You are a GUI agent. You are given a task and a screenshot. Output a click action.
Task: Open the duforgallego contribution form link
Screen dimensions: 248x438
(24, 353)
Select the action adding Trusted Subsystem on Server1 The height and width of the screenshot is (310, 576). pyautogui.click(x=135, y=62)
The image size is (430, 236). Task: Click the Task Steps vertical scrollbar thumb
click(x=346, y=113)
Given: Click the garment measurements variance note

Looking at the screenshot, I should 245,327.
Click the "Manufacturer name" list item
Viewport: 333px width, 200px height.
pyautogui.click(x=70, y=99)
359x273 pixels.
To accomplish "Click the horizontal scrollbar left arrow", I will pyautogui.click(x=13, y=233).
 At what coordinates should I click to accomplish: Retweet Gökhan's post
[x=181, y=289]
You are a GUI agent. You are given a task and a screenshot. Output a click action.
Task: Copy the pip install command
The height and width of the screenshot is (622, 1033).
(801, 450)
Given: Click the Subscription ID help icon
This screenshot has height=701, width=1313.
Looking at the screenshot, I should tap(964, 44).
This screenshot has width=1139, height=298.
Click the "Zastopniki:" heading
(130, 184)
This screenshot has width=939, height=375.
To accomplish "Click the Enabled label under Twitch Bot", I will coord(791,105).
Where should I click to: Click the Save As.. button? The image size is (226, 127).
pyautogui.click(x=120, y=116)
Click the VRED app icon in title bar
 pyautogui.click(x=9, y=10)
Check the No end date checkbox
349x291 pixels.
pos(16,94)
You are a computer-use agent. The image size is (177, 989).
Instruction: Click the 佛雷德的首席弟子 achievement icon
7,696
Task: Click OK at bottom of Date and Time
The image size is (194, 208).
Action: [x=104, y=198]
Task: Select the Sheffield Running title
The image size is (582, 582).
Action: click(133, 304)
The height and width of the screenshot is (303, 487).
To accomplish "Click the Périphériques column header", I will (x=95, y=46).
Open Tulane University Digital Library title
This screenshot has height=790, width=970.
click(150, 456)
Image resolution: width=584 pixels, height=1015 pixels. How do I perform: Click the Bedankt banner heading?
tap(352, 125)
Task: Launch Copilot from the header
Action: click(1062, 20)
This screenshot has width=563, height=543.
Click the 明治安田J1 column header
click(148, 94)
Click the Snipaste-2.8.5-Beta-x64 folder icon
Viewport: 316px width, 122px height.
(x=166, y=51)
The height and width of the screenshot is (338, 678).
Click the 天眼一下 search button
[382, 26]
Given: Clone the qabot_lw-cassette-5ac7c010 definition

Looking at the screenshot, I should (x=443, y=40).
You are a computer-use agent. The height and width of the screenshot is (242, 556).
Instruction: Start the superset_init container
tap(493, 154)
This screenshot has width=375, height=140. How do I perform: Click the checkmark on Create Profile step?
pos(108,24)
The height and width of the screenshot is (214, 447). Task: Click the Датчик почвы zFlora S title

────────────────────

• EXERCISE INSTRUCTIONS
Everything from the line containing "Click the 天眼一下 search button" through the end of the entries above should be retyped exactly, and nothing else.

• SOLUTION FOR THIS TASK
Click the 天眼一下 search button
[382, 26]
Given: Clone the qabot_lw-cassette-5ac7c010 definition

Looking at the screenshot, I should (x=443, y=40).
You are a computer-use agent. The height and width of the screenshot is (242, 556).
Instruction: Start the superset_init container
tap(493, 154)
This screenshot has width=375, height=140. How do I perform: Click the checkmark on Create Profile step?
pos(108,24)
The height and width of the screenshot is (214, 447). Task: Click the Датчик почвы zFlora S title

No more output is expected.